● Data for processing:
• • • • • • •
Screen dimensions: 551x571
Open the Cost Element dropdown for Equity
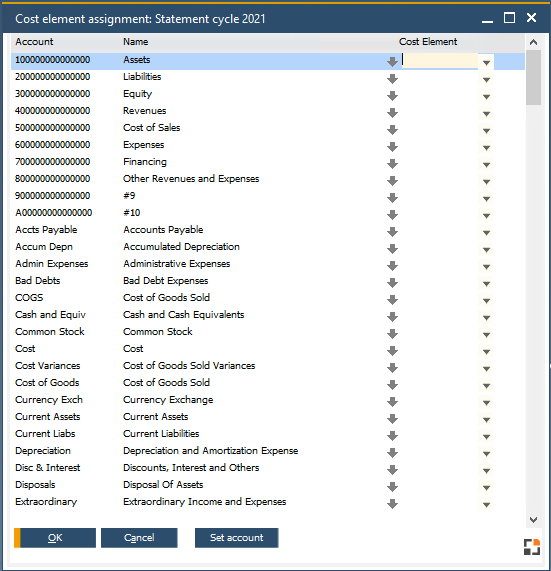(486, 97)
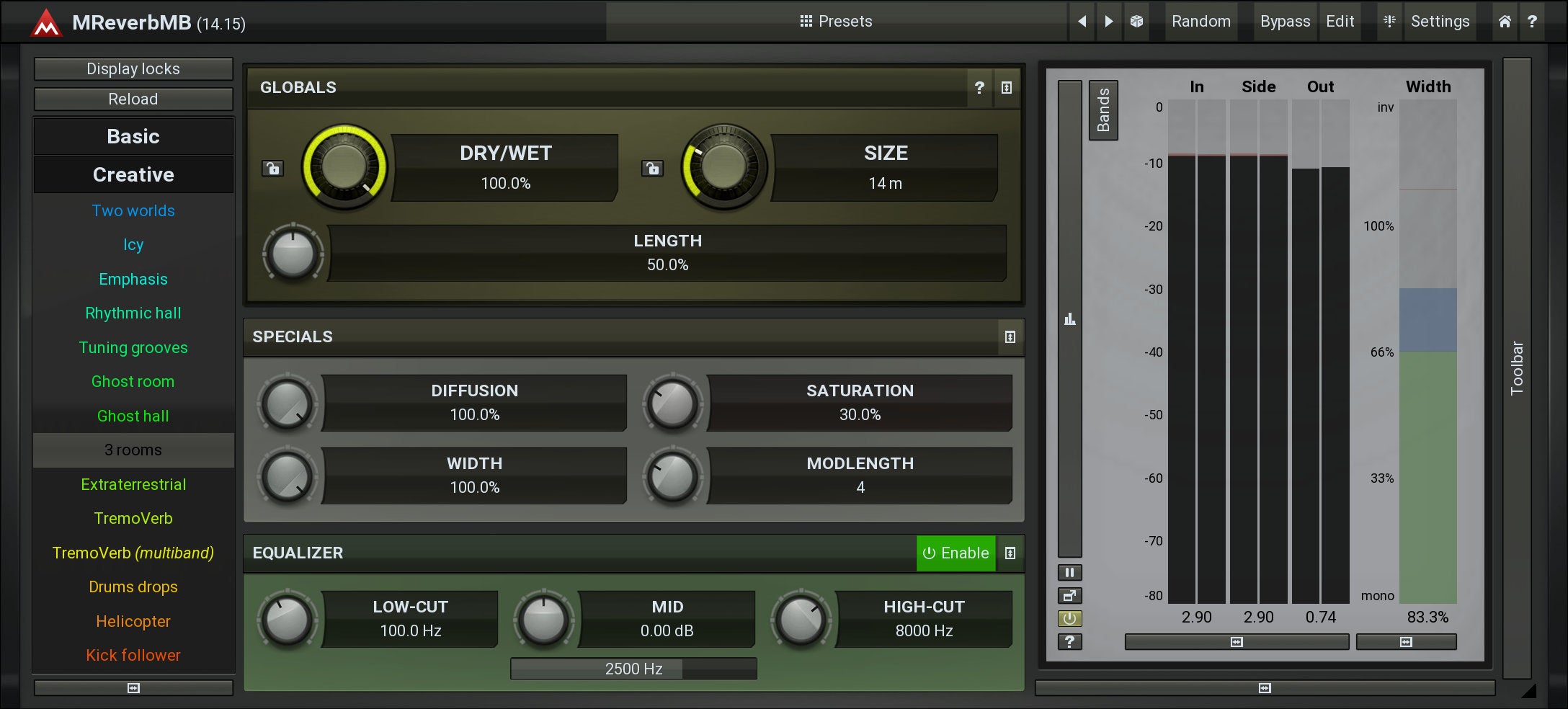
Task: Toggle the Dry/Wet lock icon
Action: [x=272, y=169]

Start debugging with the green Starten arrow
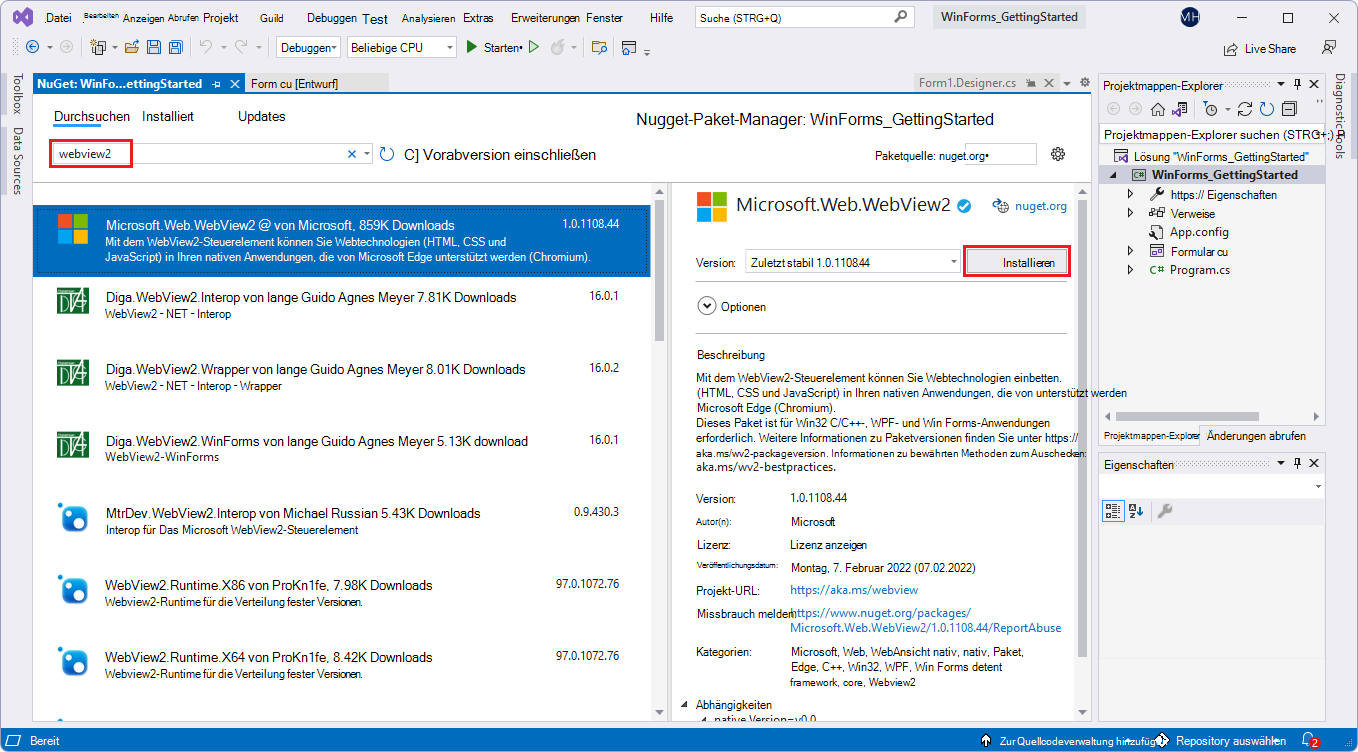470,47
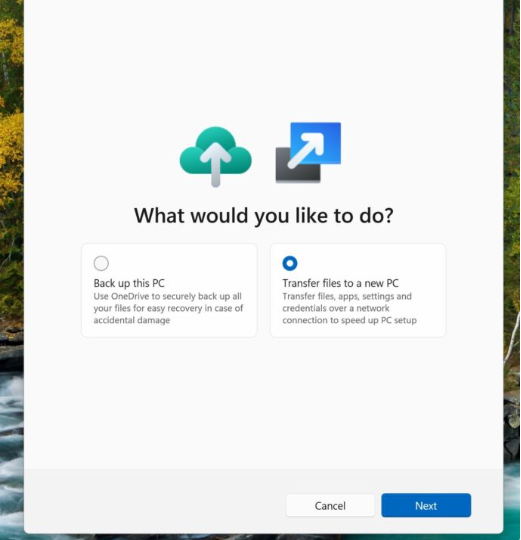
• • • • • • •
● Exercise objective:
Restate word for word the lines running from the one with "Open the Cost Element dropdown for Equity" to the end of the entries; pictures are to be left out.

● Answer box:
Open the Cost Element dropdown for Equity
(486, 97)
Task: Toggle the Dry/Wet lock icon
Action: [x=272, y=169]

Start debugging with the green Starten arrow
470,47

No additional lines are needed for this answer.